I spent FOUR HUNDRED AND EIGHTY-FIVE days with that woman. And there are broken pieces inside of me that I will never be able to heal, I just can’t. 485 days is too long a time when you’re only six years old and trying to figure out where and why your mommy and daddy suddenly disappeared. And the only person you have to give you any guidance is as the judge describes her “a sadistic, remorseless person.”
This is and should be a global responsibility and a global call to action. One child abused, mistreated or neglected, is one child way too many.
There is a chapter in my book called A Broken System – it comes after I tell my story and after many sleepless nights where I often questioned why I needed to share my particular story. It was then I realized that if I, like so many others, just keep burying the truths, then how will we improve upon something that is so broken? How will we stop history from repeating itself time and time again? There are so many adults today, walking around wounded and scarred, because they carried such traumatic stories but felt they couldn’t share them with anyone. And a lot of times that pain was so deeply wrapped in feelings of despair, shame and even guilt. So they buried them even deeper, but they never ever went away. We can’t heal if we don’t share what has caused our pain and suffering. Nor will we as a society fix what is broken if we don’t accept that some things are still broken.
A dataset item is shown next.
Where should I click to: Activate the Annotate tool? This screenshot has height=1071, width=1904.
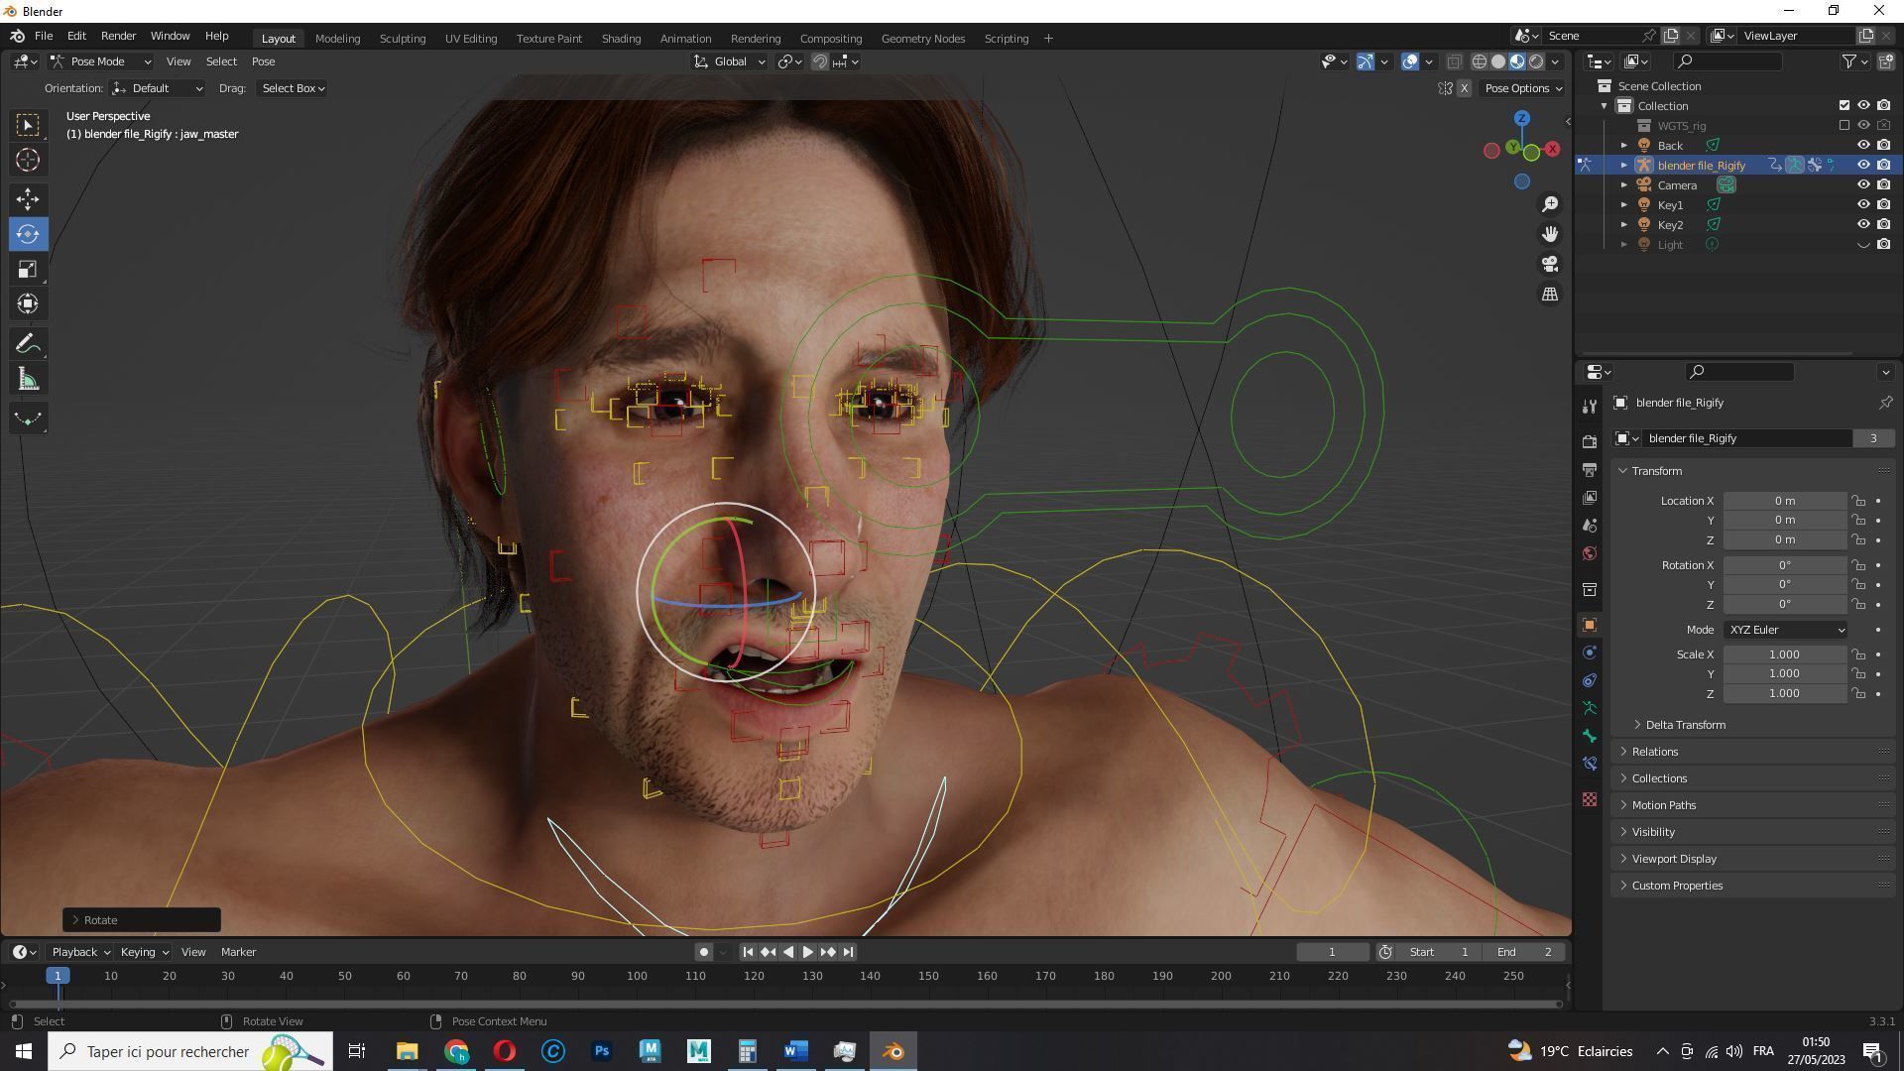[27, 343]
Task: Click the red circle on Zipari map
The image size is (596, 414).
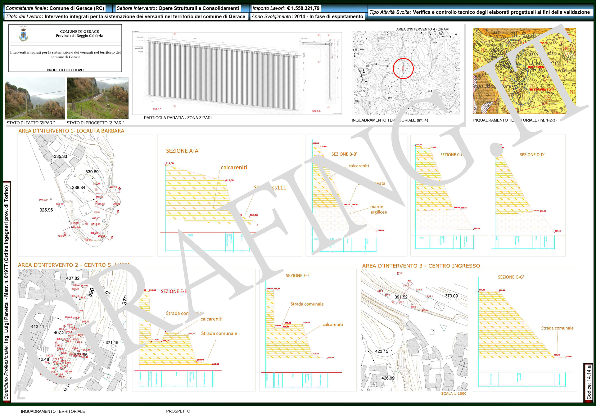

The Statistics are Staggering
Globally the statistics are staggering. In Canada, there are over 3,573 municipalities. In Ontario, where I lived for many years, “collected data,” in 2018 indicated there were 148,536 Child Maltreatment investigations. In ONE year. ONE province, “reported” over 140,000 abuse cases. And another interesting note, especially with all of today’s current news headlines, it was also noted in 2018 that “indigenous children were identified as a key group to examine because of concerns about overrepresentation in the foster care system. Indigenous children are approximately two and a half times more likely to be substantiated than non-indigenous children. (38.03 per 1,000 indigenous versus 15.15 per 1,000 non-indigenous) *excerpt from Ontario Incidence Study of Reported Child Abuse and Neglect – 2018*
The reports and data I’ve collected from the US are just as scary, just a lot more numbers of child maltreatment cases spread out over a lot more geographical space. But they seem to follow a similar path of “let’s just do another report.”
We have known about child maltreatment for decades. Just like we’ve known about elder abuse and racism.
So the question is – why haven’t we done more? And why is it still occurring?